INSTRUCTIONS TO FOLLOW = Using the listing below, print exactly everything from the line with "Given: Select the narrow" down to the line with "Task: Collapse the", both included, and nothing more.

#### GIVEN RECORDS

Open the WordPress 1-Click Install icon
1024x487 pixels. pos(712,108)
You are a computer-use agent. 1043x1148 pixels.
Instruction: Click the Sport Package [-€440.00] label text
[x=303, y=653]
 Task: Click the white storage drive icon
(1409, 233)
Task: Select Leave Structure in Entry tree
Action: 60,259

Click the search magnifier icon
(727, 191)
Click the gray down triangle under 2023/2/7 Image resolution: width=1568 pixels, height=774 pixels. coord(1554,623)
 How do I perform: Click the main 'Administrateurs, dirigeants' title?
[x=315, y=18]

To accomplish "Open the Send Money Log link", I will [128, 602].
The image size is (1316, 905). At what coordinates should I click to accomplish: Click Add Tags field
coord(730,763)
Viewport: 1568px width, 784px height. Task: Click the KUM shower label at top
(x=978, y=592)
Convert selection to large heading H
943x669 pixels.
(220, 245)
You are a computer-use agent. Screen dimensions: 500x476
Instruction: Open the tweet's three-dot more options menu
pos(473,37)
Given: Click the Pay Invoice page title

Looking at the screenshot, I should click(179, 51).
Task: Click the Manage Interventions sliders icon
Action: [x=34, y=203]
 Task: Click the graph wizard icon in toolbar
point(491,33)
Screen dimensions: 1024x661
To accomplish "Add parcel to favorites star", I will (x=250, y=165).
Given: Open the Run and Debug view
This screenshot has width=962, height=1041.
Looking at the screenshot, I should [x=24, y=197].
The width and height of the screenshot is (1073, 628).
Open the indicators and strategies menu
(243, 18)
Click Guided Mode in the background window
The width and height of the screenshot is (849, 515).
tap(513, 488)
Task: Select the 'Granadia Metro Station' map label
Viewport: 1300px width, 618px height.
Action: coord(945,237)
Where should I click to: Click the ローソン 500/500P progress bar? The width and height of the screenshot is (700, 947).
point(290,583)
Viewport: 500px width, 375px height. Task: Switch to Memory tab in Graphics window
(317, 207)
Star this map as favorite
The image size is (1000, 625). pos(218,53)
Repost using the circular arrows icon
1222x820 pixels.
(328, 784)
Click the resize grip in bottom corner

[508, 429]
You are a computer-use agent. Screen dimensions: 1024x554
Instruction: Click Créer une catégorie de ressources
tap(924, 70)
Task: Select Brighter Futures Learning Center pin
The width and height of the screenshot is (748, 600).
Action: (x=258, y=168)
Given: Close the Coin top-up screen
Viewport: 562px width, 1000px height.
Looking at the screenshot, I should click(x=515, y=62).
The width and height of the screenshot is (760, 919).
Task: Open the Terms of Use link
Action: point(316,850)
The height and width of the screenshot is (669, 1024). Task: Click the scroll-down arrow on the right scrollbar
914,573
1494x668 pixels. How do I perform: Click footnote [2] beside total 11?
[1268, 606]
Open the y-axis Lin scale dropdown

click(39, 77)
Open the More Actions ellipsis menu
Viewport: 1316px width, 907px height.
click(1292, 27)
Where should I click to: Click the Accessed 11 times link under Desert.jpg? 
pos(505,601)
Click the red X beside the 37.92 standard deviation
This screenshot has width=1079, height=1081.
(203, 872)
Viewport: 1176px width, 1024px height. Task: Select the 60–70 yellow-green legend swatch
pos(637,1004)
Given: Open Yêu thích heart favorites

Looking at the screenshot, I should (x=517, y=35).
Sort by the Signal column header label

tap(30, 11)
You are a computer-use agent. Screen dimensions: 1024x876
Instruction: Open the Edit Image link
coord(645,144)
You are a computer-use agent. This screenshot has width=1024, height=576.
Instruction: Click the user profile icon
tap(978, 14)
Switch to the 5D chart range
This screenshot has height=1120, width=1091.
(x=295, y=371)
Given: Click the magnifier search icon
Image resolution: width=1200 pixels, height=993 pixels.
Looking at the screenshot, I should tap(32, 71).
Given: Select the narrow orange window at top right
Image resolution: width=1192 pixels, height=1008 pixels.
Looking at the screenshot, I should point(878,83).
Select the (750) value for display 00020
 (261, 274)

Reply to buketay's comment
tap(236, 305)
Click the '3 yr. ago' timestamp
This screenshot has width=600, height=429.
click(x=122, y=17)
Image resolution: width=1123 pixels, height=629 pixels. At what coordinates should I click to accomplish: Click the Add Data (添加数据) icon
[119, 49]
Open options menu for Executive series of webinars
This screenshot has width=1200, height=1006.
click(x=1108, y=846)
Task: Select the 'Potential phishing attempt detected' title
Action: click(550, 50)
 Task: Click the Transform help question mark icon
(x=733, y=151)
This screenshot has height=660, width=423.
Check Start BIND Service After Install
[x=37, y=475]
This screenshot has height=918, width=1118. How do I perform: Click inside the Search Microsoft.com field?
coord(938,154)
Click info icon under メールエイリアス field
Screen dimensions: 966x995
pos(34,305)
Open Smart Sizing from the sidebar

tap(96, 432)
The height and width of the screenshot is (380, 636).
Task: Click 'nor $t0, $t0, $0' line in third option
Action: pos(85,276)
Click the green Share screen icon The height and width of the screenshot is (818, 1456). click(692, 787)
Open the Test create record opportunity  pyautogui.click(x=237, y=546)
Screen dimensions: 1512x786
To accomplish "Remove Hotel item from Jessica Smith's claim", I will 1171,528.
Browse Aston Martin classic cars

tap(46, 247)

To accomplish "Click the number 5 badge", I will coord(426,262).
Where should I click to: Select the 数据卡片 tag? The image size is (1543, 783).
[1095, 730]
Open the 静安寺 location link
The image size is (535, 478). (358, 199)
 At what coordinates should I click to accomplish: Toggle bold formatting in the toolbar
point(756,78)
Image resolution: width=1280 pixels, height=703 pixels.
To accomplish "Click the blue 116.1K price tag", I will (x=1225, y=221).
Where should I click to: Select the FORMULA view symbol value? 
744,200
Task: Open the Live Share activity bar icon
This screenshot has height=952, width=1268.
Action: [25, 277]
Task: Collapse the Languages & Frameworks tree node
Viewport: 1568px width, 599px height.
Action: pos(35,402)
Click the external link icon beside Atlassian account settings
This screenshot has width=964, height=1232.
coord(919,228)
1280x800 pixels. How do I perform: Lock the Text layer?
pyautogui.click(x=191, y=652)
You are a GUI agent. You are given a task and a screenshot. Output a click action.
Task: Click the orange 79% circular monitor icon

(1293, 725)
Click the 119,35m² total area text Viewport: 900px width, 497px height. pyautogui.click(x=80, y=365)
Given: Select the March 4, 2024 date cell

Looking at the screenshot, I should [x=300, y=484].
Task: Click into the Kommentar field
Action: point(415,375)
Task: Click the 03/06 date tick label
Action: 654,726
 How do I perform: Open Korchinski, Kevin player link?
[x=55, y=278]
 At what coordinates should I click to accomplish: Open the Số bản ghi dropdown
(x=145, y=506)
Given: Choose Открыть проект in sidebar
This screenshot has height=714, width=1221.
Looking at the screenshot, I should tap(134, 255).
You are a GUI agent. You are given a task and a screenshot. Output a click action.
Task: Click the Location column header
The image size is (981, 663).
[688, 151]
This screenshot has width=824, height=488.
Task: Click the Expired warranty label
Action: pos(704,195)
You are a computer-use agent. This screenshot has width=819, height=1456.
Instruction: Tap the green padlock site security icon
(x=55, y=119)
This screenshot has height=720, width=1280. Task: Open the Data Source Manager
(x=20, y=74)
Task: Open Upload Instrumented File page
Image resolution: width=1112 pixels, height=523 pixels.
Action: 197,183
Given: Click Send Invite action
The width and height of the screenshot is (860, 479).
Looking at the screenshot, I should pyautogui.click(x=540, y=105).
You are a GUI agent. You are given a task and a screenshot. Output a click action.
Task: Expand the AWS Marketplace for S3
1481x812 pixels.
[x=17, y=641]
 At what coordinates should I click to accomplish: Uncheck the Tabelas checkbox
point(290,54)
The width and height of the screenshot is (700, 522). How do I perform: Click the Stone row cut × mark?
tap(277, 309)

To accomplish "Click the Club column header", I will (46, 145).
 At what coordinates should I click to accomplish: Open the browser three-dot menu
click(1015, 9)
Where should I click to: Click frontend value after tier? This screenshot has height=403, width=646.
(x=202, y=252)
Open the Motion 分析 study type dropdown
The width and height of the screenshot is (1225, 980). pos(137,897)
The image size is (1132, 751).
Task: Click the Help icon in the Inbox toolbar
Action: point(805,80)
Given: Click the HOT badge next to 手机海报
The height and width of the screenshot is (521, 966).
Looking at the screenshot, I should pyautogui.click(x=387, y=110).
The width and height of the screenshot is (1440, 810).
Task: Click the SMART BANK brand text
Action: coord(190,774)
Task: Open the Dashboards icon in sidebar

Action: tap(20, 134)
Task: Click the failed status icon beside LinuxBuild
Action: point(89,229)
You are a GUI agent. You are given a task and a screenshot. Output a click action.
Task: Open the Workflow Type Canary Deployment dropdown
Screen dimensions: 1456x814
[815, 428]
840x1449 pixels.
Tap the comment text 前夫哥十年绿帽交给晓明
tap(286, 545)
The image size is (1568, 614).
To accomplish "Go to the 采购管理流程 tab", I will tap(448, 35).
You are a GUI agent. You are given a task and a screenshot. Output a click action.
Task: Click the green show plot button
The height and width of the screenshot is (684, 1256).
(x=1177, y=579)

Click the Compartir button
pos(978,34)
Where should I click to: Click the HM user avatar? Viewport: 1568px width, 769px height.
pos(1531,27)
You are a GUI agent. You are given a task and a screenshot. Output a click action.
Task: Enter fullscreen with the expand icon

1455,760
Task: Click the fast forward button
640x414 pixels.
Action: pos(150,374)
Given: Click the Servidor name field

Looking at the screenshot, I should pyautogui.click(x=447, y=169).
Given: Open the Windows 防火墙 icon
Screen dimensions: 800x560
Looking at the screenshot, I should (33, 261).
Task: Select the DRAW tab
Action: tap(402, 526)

########

THE ANSWER =
Given: Select the narrow orange window at top right
Image resolution: width=1192 pixels, height=1008 pixels.
Looking at the screenshot, I should point(878,83).
Select the (750) value for display 00020
 (261, 274)

Reply to buketay's comment
tap(236, 305)
Click the '3 yr. ago' timestamp
This screenshot has width=600, height=429.
click(x=122, y=17)
Image resolution: width=1123 pixels, height=629 pixels. At what coordinates should I click to accomplish: Click the Add Data (添加数据) icon
[119, 49]
Open options menu for Executive series of webinars
This screenshot has width=1200, height=1006.
click(x=1108, y=846)
Task: Select the 'Potential phishing attempt detected' title
Action: click(550, 50)
 Task: Click the Transform help question mark icon
(x=733, y=151)
This screenshot has height=660, width=423.
Check Start BIND Service After Install
[x=37, y=475]
This screenshot has height=918, width=1118. How do I perform: Click inside the Search Microsoft.com field?
coord(938,154)
Click info icon under メールエイリアス field
Screen dimensions: 966x995
pos(34,305)
Open Smart Sizing from the sidebar

tap(96, 432)
The height and width of the screenshot is (380, 636).
Task: Click 'nor $t0, $t0, $0' line in third option
Action: pos(85,276)
Click the green Share screen icon The height and width of the screenshot is (818, 1456). click(692, 787)
Open the Test create record opportunity  pyautogui.click(x=237, y=546)
Screen dimensions: 1512x786
To accomplish "Remove Hotel item from Jessica Smith's claim", I will 1171,528.
Browse Aston Martin classic cars

tap(46, 247)

To accomplish "Click the number 5 badge", I will coord(426,262).
Where should I click to: Select the 数据卡片 tag? The image size is (1543, 783).
[1095, 730]
Open the 静安寺 location link
The image size is (535, 478). (358, 199)
 At what coordinates should I click to accomplish: Toggle bold formatting in the toolbar
point(756,78)
Image resolution: width=1280 pixels, height=703 pixels.
To accomplish "Click the blue 116.1K price tag", I will (x=1225, y=221).
Where should I click to: Select the FORMULA view symbol value? 
744,200
Task: Open the Live Share activity bar icon
This screenshot has height=952, width=1268.
Action: [25, 277]
Task: Collapse the Languages & Frameworks tree node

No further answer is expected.